Ouch. I guess I asked for that, but it still hurts.
It won’t happen again. But if you want a new trainer, I’ll understand. I can help you find someone else.
Please say no. I may not be able to kiss her or do all the things I wish I could but I don’t want contact between us to be completely cut off.
I don’t want a new trainer. Can we just pretend today didn’t happen?
What she’s asking is impossible, but I’m not going to tell her that. I’ll say whatever I need to in order to continue spending time with her for as long as I can.

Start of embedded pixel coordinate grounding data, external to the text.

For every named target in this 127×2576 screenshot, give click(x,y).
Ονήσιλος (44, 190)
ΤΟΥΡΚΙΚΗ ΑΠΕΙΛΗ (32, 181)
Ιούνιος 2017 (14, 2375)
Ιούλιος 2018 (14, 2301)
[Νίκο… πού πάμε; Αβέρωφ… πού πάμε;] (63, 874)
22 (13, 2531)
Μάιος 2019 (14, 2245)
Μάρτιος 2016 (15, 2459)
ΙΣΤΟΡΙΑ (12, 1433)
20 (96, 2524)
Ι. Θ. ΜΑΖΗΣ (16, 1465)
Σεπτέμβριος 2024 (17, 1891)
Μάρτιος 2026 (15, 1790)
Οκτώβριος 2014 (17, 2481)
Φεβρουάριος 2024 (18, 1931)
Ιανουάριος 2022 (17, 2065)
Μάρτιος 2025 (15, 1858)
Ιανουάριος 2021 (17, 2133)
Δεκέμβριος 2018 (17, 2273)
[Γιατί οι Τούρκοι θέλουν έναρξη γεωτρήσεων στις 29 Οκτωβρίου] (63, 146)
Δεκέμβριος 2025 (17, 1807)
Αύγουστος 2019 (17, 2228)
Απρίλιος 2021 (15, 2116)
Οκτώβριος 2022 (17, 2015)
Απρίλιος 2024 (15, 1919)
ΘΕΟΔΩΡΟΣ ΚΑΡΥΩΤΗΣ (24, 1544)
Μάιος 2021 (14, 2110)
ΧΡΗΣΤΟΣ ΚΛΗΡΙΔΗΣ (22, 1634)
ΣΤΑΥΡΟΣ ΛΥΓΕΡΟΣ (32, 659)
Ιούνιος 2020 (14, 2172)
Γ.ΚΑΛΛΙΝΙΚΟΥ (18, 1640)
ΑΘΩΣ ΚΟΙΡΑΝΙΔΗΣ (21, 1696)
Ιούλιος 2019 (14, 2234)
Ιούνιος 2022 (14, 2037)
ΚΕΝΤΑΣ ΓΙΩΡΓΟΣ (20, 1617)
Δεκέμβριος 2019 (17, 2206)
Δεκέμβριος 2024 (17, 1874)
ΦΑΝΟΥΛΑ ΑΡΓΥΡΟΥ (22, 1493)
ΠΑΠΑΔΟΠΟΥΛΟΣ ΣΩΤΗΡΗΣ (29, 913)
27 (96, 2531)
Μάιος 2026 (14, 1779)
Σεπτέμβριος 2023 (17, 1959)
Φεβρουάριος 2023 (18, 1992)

Yes. I’ll see you in a couple of days.
Sounds good.
Goodnight.
Night.
I drop my phone on the nightstand and fold my arms behind my head. She’s pissed at me, and I don’t blame her. If I hadn’t kissed her, everything would be fine. I’d be asleep now and not lying here with a ball of knots in my stomach. But despite all of that, I can’t bring myself to regret kissing her. In those handful of seconds I felt more alive than I have in the past three years, and there’s a part of me that would do almost anything to experience that again.
But maybe Gavin was onto something when he said it could be a fluke. I could be working this all up in my head, spinning it into some momentous thing when it’s not at all. Since my accident, I’ve been so busy building the gym, I haven’t had time for romance at all. I haven’t even had a one-night stand or a hookup with someone I know. Maybe my reaction had more to do with it being so long since I kissed a woman and less to do with who I kissed.
At least that’s what I’m telling myself.